[Provided data]
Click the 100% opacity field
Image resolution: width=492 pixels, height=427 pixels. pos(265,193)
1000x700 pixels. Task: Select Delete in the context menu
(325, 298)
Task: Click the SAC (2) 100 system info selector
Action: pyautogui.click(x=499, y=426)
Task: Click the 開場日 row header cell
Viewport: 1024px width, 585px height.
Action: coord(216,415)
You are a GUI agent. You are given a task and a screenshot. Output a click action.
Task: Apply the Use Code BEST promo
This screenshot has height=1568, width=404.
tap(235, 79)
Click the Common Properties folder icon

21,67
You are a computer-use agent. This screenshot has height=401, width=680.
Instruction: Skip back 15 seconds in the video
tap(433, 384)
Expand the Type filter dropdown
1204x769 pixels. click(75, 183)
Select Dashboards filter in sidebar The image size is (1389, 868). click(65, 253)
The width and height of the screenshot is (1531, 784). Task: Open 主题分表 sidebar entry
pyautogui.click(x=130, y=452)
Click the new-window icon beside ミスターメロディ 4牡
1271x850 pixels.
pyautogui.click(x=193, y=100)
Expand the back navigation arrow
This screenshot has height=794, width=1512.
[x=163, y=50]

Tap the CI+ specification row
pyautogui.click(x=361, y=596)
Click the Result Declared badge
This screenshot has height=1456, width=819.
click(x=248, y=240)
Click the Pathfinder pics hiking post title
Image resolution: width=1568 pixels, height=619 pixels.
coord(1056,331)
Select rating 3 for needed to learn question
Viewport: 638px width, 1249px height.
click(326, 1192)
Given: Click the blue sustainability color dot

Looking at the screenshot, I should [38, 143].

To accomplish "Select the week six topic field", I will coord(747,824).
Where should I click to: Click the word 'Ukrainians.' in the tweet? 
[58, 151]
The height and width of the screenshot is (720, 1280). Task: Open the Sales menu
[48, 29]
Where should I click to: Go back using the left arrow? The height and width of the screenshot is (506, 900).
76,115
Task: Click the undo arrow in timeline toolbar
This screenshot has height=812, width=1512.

[Exercise goal] In the listing above, find the line containing "Tap the CI+ specification row" and the line containing "Task: Click the undo", then quote both, plus every line between them, exactly as written.

[Written solution]
Tap the CI+ specification row
pyautogui.click(x=361, y=596)
Click the Result Declared badge
This screenshot has height=1456, width=819.
click(x=248, y=240)
Click the Pathfinder pics hiking post title
Image resolution: width=1568 pixels, height=619 pixels.
coord(1056,331)
Select rating 3 for needed to learn question
Viewport: 638px width, 1249px height.
click(326, 1192)
Given: Click the blue sustainability color dot

Looking at the screenshot, I should [38, 143].

To accomplish "Select the week six topic field", I will coord(747,824).
Where should I click to: Click the word 'Ukrainians.' in the tweet? 
[58, 151]
The height and width of the screenshot is (720, 1280). Task: Open the Sales menu
[48, 29]
Where should I click to: Go back using the left arrow? The height and width of the screenshot is (506, 900).
76,115
Task: Click the undo arrow in timeline toolbar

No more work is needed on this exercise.